One problem with generative AI is that it’s difficult to get exactly what you want. You can often get something that’s good enough but more often than not, you get 90% of the way to what you want and getting the AI to make the correct changes to get to a 100% is daunting.
(which is why I’m a little skeptical about GenAI for video. For generic B-roll stuff, sure maybe, but wrangling the correct prompts for a 30 second video that needs to be exactly this or that is going to be difficult to say the least. It’s hard enough for a single still image.)
Photoshop’s Generative AI (called Generative Fill) is pretty subpar when compared to some of the more cutting edge ones (DALL-E, Stability AI, etc) for creating images from scratch. However, what it does pretty well is extending images. i.e. If you’ve got an image that you want wider or more head room than it was originally shot with.
OR… if you’ve created something with another AI tool, like DALL-E, as I’ve done here. DALL-E gave me more or less what I wanted but without much of a tail. I spent another 20 minutes or so trying to get DALL-E to give me this fish with a tail before giving up. It really wanted to redo the entire image. So it got frustrating.
This is where Photoshop’s GenAI turned out to be useful. To be fair, they market it as more of a way to extend/improve existing images than creating stuff from scratch. It can create from scratch but the results often aren’t great. But when it comes to extending images, there’s a big advantage to being in Photoshop… selections!
You can make the canvas wider, select the empty area to the side and type in ‘extend image’. Boom.
Now of course it gave me some other variations that didn’t work at all, but doesn’t matter. It gave me a great variation that did work.
Also, prompting something like ‘extend image with skeleton of an angler fish’ didn’t work. It was the simpler prompt ‘extend image’ that did the trick.
(Prompts are weird and a whole art unto themselves. Figuring out what the AI is going to respond to takes a LOT of trial and error. And then you still need to get it to do what you want.)
I then selected the other side and it created that easily.
You can see slight seams where the image was extend. When having Photoshop create the extensions, I tried both selecting the area by itself and selecting a little of the original image (including feathering it). It didn’t really make much difference. You got slightly different imagery but the seams tended to show up no matter what.

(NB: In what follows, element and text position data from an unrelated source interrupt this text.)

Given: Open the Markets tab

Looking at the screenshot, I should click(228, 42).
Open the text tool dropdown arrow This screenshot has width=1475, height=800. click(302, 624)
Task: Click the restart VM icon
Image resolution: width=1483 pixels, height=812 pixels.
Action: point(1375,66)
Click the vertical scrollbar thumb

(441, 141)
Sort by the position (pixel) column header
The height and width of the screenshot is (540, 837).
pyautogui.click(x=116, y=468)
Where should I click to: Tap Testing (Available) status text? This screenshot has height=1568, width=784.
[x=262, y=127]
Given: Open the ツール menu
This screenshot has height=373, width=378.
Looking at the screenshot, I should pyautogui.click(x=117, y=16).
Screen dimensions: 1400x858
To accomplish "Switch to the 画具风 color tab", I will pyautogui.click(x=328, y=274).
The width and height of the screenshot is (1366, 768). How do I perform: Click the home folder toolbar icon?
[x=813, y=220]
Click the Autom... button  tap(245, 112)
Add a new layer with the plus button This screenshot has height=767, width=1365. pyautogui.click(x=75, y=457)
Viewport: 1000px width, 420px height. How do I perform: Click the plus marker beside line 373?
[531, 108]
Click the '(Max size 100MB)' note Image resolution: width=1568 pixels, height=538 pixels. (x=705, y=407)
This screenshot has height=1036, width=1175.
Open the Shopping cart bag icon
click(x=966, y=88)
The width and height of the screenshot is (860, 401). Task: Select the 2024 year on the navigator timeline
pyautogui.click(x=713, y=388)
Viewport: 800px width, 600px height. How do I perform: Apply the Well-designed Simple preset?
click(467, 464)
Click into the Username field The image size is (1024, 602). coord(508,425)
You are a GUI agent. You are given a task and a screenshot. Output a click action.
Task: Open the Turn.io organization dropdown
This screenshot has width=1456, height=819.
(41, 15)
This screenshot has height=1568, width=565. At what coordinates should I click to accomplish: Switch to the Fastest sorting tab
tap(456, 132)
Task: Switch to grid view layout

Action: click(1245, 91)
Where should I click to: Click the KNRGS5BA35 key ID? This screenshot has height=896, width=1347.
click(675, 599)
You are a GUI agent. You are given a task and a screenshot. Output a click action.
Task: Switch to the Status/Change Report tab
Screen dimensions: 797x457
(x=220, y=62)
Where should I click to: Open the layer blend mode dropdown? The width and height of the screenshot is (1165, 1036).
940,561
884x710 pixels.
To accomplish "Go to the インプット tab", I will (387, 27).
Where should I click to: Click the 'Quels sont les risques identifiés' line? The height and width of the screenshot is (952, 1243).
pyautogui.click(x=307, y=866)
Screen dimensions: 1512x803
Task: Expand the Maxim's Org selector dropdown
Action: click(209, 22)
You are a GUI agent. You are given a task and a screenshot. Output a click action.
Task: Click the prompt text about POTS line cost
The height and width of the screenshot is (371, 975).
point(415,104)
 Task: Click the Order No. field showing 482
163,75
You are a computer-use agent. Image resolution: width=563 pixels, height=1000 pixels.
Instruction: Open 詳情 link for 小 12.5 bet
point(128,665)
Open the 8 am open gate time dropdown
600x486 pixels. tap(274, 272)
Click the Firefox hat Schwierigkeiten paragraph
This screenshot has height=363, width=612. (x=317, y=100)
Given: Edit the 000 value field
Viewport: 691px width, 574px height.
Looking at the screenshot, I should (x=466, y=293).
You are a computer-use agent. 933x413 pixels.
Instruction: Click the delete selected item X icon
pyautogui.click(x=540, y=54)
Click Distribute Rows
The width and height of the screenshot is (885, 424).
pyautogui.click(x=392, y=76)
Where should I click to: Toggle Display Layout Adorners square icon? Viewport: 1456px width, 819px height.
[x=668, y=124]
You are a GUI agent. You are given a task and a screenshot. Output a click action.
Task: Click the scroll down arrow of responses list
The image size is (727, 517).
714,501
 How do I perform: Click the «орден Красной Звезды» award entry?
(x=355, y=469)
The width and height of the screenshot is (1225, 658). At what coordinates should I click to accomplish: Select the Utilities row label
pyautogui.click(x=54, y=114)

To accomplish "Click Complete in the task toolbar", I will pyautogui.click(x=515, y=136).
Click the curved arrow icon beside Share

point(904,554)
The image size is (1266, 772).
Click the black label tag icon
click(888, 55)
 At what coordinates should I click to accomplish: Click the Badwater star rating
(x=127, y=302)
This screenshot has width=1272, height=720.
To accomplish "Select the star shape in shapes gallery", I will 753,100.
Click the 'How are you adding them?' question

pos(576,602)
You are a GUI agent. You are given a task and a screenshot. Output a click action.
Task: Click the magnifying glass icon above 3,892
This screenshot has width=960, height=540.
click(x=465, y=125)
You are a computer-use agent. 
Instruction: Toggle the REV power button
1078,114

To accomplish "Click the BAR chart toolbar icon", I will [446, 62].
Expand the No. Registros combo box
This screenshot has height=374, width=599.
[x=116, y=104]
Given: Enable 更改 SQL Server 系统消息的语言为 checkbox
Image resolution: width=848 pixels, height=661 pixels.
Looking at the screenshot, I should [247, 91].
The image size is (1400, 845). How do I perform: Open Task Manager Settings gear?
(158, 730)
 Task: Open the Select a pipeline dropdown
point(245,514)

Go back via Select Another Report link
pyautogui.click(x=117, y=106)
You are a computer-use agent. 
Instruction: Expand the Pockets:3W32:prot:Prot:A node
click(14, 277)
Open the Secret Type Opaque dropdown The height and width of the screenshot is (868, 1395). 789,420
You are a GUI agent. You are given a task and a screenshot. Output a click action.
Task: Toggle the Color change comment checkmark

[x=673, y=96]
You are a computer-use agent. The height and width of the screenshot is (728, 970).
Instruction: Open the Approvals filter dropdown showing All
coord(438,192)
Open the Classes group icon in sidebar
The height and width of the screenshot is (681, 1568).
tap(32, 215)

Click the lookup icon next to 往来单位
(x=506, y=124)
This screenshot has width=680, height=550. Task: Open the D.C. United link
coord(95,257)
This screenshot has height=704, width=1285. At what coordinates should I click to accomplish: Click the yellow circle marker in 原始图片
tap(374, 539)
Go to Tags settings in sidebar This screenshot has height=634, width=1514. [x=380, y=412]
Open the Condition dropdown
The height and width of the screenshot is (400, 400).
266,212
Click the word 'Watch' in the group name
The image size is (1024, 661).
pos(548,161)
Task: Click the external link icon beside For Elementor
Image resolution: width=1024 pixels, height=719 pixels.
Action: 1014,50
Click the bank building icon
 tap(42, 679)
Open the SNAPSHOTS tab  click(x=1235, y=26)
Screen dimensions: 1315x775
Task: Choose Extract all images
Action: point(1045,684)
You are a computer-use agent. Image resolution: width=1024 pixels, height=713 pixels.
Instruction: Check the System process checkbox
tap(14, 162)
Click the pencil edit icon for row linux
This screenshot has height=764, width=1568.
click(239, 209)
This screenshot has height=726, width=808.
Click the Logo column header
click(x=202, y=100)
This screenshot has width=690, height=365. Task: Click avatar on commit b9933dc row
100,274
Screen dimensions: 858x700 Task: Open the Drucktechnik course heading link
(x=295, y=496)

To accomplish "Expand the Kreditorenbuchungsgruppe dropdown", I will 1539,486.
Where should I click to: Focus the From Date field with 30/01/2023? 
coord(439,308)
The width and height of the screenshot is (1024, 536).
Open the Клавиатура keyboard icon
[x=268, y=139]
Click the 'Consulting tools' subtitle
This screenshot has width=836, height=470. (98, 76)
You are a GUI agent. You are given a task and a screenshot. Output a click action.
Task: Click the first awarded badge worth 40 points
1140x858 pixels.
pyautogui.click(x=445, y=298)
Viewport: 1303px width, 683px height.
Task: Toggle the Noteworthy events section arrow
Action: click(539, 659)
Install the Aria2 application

The tail was the worst problem however. There was an obvious change in style from the original to the Photoshop extension.
So I selected just that bit and ran Content Aware Fill a few times to cover up the seam. And that worked reasonably well despite CA Fill not being AI. It’s just sampling from other parts of the image.
Selecting the seam and running Generative Fill (prompt: ‘remove seam’) on it created three variations. Two of the three didn’t work but the third one arguably looks better than CA Fill. But they’re both pretty good. So just realize CA Fill can help touch up slight imperfections as well.
Getting DALLE, Midjourney or whatever to give you exactly what you want can be difficult. If you get most of the way there, but are having trouble prompting those tools to fill in the details, Photoshop’s Generative Fill may be able to touch things up or extend the image more easily.